Archive
Hold Your Horses, Hutton
In his February 16, 2013 column in the Guardian, columnist Will Hutton lays out the numerous failings of the British Food Standards Agency (FSA), which led to horse meat entering the human food chain. The horse-meat scandal may actually turn out to be two parallel mislabeling scams. Whatever the case, and as strange as mislabeled horse-meat is – it is not my primary issue.
My issue is with Hutton’s disgusting use of the scandal. Mirroring the penchant for American “journalists” who turn their columns and shows into personal soap boxes, Hutton takes swipes at right wingers in the United States, and he espouses the supposed ability of large government to function better than a slim and efficient one. Hutton especially takes to task a British politician who supported cuts in the funding of the FSA.

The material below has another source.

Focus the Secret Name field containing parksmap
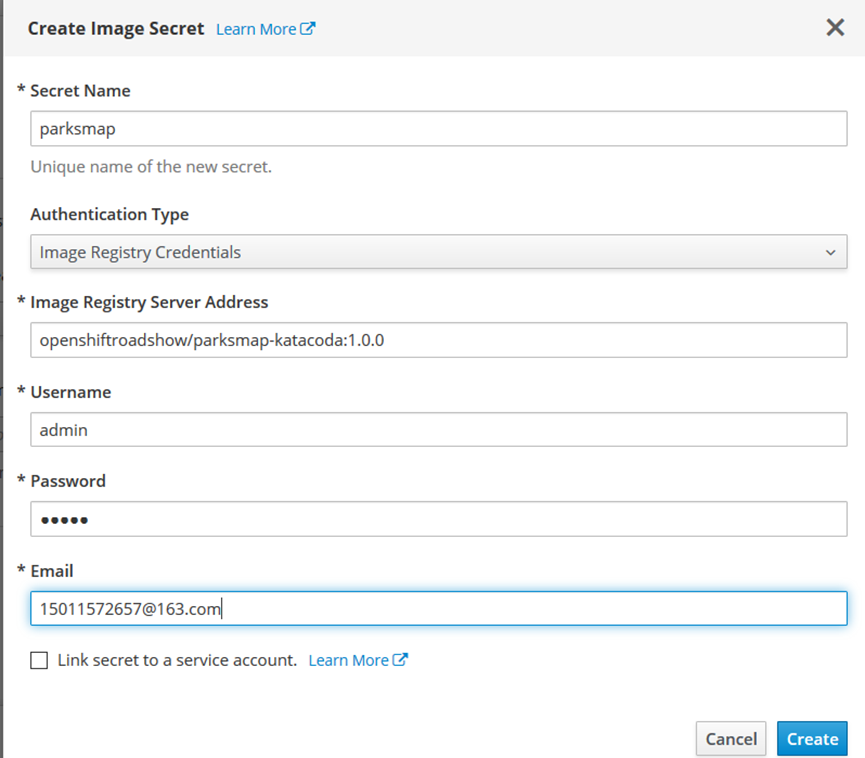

Hutton would have us believe a fully funded FSA would not have allowed this fiasco to occur. Indeed, an FSA, or any other governmental agency that does not receive adequate funding, is the cause for any accidents and other unfortunate mistakes that then occur. Hutton thinks that because the politicians, often times responding to their voters’ concerns, reduce funding to a bloated agency, they should receive the anger and onus of the press and people too.
Hutton so seems to dislike politician Owen Patterson, he goes so far as to make a personal attack of the man, referring to him as “one of the less sharp knives in the political drawer”. Hutton’s anger seethes against anyone he deems “connected” to the scandal. He attacks the large supermarket chains who seek to price food where the consumer can afford it, he attacks the stock holders of the supermarkets, he attacks right-wing think tanks in the U.S., and he eventually goes so far as attacking capitalism itself, saying it does not deliver the best outcomes.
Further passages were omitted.